◆ Entries supplied ◆
————————

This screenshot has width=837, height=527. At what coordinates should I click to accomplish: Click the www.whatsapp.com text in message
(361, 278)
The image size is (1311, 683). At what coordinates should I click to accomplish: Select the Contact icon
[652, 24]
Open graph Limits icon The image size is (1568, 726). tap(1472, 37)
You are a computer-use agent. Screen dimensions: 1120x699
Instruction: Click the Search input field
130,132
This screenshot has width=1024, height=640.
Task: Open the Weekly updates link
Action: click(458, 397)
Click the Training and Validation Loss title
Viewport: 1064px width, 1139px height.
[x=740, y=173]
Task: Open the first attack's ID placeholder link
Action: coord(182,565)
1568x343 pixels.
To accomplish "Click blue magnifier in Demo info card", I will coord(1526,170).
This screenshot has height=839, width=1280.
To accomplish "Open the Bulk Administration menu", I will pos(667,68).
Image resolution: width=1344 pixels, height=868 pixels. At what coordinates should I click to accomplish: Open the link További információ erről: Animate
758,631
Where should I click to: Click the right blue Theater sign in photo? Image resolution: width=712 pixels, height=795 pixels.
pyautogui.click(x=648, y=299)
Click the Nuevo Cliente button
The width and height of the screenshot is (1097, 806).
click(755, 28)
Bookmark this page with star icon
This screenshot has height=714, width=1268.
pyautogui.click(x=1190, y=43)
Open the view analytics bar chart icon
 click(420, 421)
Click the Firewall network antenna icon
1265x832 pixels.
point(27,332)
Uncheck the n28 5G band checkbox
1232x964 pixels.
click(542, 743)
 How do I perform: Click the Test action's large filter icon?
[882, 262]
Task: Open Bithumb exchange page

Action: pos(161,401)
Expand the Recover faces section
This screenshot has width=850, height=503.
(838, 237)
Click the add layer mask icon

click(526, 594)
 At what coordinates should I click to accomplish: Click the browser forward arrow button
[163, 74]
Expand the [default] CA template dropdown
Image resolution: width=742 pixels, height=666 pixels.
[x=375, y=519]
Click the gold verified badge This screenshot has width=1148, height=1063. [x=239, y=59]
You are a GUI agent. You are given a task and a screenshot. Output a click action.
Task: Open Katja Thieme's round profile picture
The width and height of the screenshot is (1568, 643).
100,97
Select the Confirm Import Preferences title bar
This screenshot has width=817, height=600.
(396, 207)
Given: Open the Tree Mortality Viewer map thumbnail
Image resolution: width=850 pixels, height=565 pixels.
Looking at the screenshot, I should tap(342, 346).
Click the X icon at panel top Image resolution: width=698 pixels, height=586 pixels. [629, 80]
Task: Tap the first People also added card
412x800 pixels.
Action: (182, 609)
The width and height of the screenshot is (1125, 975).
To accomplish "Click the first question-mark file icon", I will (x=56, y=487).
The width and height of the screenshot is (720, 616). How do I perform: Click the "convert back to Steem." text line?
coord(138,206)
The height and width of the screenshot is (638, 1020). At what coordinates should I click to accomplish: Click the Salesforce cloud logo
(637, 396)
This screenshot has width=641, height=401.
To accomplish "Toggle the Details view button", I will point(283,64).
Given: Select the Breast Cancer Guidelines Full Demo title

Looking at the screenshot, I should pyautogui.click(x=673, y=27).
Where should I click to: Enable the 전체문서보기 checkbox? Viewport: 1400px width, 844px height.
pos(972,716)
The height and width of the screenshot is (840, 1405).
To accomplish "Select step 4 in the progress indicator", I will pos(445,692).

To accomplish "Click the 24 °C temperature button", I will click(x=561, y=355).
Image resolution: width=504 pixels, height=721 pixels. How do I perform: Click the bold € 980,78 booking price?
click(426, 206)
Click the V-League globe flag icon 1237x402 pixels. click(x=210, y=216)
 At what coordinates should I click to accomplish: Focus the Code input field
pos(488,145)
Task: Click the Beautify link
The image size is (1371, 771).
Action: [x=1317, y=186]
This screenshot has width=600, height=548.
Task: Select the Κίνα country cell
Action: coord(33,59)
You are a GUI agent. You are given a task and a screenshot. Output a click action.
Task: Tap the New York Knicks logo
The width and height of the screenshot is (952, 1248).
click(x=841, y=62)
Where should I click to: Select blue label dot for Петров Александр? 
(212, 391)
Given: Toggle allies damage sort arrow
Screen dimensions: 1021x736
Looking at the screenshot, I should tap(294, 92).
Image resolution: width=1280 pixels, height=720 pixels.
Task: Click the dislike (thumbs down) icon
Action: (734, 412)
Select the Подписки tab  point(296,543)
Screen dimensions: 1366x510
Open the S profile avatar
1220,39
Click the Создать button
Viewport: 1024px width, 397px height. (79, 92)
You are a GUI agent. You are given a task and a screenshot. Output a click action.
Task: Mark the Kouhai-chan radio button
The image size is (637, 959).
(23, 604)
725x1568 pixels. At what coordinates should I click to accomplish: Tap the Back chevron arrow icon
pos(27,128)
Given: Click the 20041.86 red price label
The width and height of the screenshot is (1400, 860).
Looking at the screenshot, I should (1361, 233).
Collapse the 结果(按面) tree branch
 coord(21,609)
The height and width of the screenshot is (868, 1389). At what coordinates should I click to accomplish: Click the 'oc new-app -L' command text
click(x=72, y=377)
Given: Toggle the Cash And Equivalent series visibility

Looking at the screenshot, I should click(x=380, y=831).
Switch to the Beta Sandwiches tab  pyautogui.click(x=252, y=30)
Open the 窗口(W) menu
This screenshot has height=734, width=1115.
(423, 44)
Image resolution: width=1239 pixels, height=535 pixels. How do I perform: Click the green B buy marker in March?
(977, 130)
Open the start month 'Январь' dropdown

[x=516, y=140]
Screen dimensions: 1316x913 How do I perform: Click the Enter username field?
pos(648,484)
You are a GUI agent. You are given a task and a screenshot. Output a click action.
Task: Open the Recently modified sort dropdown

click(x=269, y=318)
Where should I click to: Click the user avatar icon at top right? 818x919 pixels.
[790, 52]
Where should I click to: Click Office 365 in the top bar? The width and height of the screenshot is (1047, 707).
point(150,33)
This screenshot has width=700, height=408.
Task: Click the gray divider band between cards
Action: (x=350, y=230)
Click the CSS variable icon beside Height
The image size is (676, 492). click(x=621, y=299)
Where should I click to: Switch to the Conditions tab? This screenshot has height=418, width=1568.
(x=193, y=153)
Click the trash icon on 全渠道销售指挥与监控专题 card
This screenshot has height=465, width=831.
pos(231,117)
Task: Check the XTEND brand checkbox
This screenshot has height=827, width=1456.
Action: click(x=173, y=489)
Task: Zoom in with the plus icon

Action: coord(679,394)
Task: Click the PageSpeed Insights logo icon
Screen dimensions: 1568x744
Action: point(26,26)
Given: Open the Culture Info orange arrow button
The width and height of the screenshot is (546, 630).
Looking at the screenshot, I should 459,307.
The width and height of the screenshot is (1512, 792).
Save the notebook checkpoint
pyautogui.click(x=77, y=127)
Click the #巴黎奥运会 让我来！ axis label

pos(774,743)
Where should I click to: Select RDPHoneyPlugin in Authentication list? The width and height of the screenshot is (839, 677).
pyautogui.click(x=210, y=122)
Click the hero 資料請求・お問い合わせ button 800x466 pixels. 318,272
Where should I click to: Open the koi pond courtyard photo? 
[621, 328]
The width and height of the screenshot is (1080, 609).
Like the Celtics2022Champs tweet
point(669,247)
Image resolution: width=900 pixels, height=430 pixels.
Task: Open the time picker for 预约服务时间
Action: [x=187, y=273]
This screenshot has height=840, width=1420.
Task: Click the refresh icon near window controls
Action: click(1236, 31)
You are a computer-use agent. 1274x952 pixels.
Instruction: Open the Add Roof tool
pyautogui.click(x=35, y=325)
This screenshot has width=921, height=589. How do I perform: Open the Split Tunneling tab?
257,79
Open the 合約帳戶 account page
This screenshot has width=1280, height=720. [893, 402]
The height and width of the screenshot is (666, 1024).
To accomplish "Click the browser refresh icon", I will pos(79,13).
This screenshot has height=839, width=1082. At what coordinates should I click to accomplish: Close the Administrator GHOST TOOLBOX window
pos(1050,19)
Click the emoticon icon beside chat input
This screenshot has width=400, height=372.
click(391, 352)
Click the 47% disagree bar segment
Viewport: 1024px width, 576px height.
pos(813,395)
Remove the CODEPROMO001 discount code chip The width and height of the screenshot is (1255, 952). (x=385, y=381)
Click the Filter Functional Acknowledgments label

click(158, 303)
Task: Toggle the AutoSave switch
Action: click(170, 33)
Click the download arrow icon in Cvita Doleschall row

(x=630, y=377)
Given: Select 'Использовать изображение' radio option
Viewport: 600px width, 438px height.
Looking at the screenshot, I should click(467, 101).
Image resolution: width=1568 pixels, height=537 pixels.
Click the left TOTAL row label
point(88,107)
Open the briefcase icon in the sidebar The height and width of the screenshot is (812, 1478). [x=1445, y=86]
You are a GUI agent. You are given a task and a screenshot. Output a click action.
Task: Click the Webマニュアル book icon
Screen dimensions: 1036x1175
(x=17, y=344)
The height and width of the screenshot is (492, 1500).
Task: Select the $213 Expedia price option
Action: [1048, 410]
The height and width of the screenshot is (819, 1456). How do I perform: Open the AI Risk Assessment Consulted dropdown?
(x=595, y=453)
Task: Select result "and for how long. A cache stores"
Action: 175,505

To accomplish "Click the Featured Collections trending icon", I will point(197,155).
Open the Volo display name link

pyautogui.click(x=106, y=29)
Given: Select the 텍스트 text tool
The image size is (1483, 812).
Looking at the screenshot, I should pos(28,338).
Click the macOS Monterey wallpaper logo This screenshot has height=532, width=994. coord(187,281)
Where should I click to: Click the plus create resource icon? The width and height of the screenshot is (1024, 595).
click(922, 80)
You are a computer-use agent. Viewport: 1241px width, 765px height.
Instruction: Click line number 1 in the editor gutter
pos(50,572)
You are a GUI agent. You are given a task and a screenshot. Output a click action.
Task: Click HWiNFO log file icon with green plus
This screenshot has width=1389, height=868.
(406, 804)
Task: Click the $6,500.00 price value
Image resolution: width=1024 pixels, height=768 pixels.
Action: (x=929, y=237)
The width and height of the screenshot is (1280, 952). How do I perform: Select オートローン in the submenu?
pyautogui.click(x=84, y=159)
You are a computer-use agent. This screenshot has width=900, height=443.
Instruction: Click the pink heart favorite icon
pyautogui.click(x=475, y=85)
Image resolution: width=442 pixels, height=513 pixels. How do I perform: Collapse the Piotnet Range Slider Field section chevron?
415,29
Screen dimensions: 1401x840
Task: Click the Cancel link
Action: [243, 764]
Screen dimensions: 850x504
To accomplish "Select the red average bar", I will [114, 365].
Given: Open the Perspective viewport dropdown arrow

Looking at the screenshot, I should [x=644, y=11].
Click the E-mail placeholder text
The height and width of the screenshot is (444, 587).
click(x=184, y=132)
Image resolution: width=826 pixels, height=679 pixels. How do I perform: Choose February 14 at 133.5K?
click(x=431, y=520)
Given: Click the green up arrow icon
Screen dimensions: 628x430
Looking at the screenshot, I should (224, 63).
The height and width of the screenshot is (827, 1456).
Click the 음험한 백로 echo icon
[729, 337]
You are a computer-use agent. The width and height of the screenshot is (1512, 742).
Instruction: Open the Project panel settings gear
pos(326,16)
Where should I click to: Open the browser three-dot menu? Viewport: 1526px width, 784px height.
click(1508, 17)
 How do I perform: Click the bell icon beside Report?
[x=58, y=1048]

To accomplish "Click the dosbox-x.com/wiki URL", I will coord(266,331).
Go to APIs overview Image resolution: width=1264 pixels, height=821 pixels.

————————

◆ What is being asked ◆
Could you copy out, word for word, the part of the records that opens with the line containing "Click the add layer mask icon" and closes with the line containing "Click the X", both of those lines included?

◆ Finished task ◆
Click the add layer mask icon

click(526, 594)
 At what coordinates should I click to accomplish: Click the browser forward arrow button
[163, 74]
Expand the [default] CA template dropdown
Image resolution: width=742 pixels, height=666 pixels.
[x=375, y=519]
Click the gold verified badge This screenshot has width=1148, height=1063. [x=239, y=59]
You are a GUI agent. You are given a task and a screenshot. Output a click action.
Task: Open Katja Thieme's round profile picture
The width and height of the screenshot is (1568, 643).
100,97
Select the Confirm Import Preferences title bar
This screenshot has width=817, height=600.
(396, 207)
Given: Open the Tree Mortality Viewer map thumbnail
Image resolution: width=850 pixels, height=565 pixels.
Looking at the screenshot, I should tap(342, 346).
Click the X icon at panel top Image resolution: width=698 pixels, height=586 pixels. [629, 80]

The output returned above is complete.